Expression of Selected Retinal Endothelial Cell Transcripts Under Control (no Treatment) Conditions in This Study and a Comparable RNA-Sequencing Study. Transcripts Are Identified by Gene Name, and Expression is Presented Relative to Ribosomal Protein Lateral Stalk Subunit P0 (RPLP0, ENSG00000089157)

	Mean Normalized Expression
Transcript*	Ryan et al., 2022 (n = 5 Isolates)	Shao et al., 20198 (n = 3 Replicates)
VWF	1.143915	1.800747
PECAM1	1.118422	1.620269
ICAM1	0.747052	0.275639
VCAM1	0.5047	0.483821
ALCAM	0.850183	6.058259
SELE	0.504707	0.660358
CDH5	1.035694	0.736351
FLT1	0.777363	1.506564
KDR	0.968024	1.161705
FLT4	0.604592	1.149256
TIE1	0.857932	0.772019
TEK	0.713154	0.754045
IGF1R	0.52761	0.622734
FGFR1	0.620695	1.563234
EGFR	0.484111	12.52205

Abbreviations: VWF = von Willebrand factor, PECAM1 = platelet and endothelial cell adhesion molecule 1, ICAM1 = intercellular adhesion molecule 1, VCAM1 = vascular cell adhesion molecule 1, ALCAM = activated leukocyte cell adhesion molecule, SELE = selectin E, CDH5 = cadherin 5, FLT1 = fms related receptor tyrosine kinase°1, KDR = kinase insert domain receptor, FLT4 = fms related receptor tyrosine kinase 4, TIE1 = tyrosine kinase with immunoglobulin like and EGF like domains°1, TEK = TEK receptor tyrosine kinase, IGF1R = insulin like growth factor 1 receptor, FGFR1 = fibroblast growth factor receptor 1, EGFR = epidermal growth factor receptor.

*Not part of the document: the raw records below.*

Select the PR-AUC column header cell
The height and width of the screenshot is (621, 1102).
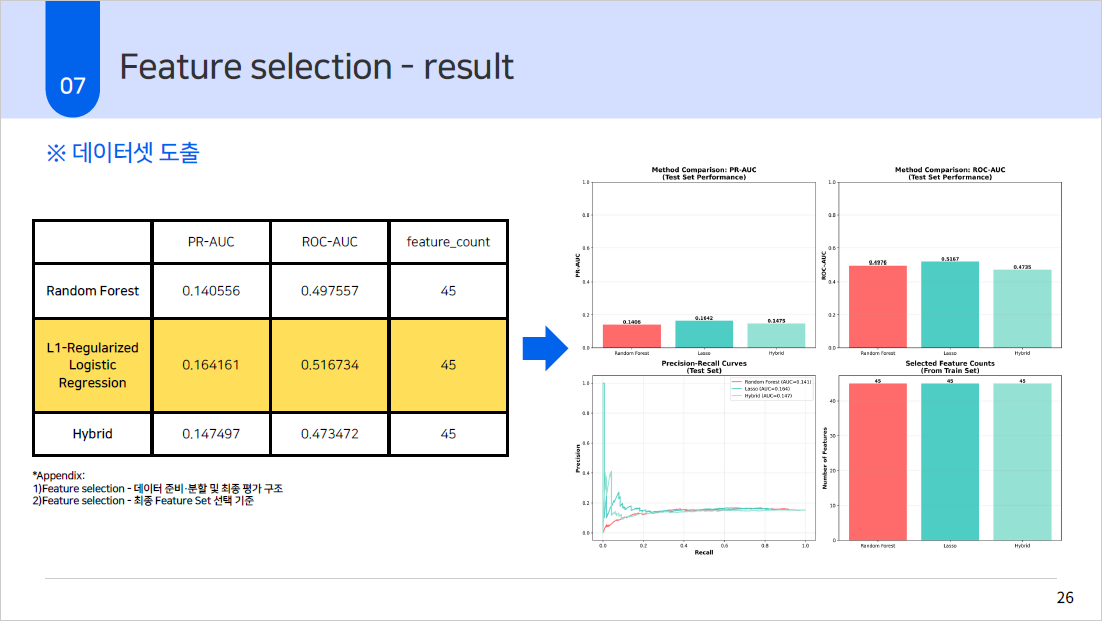click(211, 241)
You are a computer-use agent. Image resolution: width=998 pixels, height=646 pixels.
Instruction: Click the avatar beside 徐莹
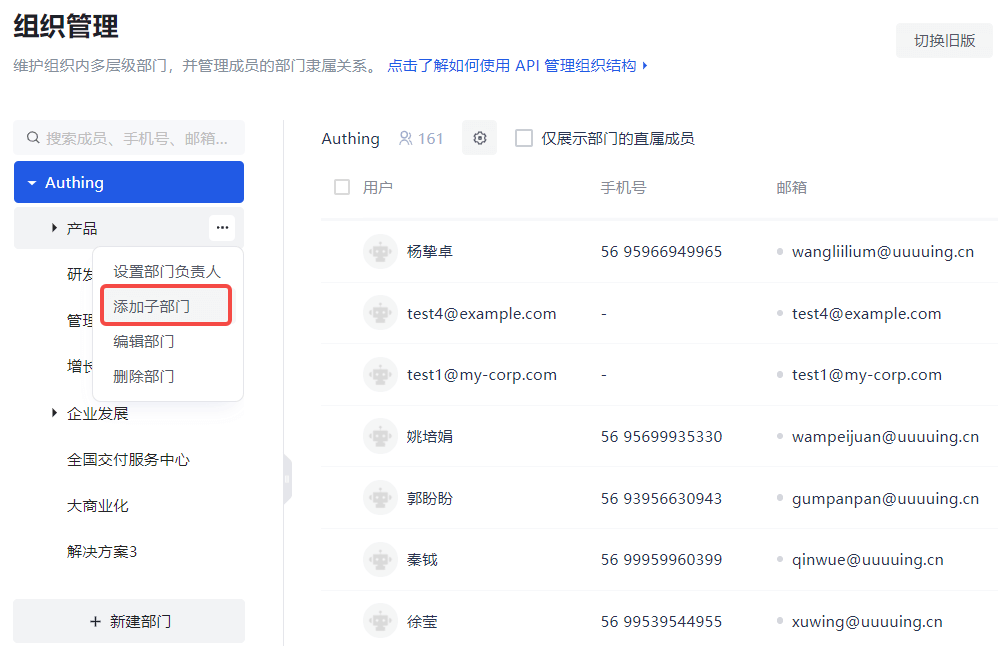tap(380, 621)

While studies using human cells require some degree of in vitro manipulation, particularly when different conditions will be compared, one limitation across all such work is the potential for cell phenotype to be impacted. An addition caveat to consider in all the studies with human retinal endothelial cells, including ours, is that the primary cell isolates include a mixed population of human arterial, venous and capillary retinal endothelial cells. In using this dataset to progress research on the human retinal endothelium, these limitations can be balanced by validating leads across the independent, open access datasets, as well as in follow-up studies with additional cell isolates and/or appropriate in vivo experimental animal models.

Data Repository

These data are stored in text-based open formats and do not require a dictionary to read: (1) raw RNA sequence data in FASTQ file format; and (2) processed read data in XLSX file format. The files may be directly downloaded for use in transcriptome assemblies or gene expression analyses. There are no missing values in these files.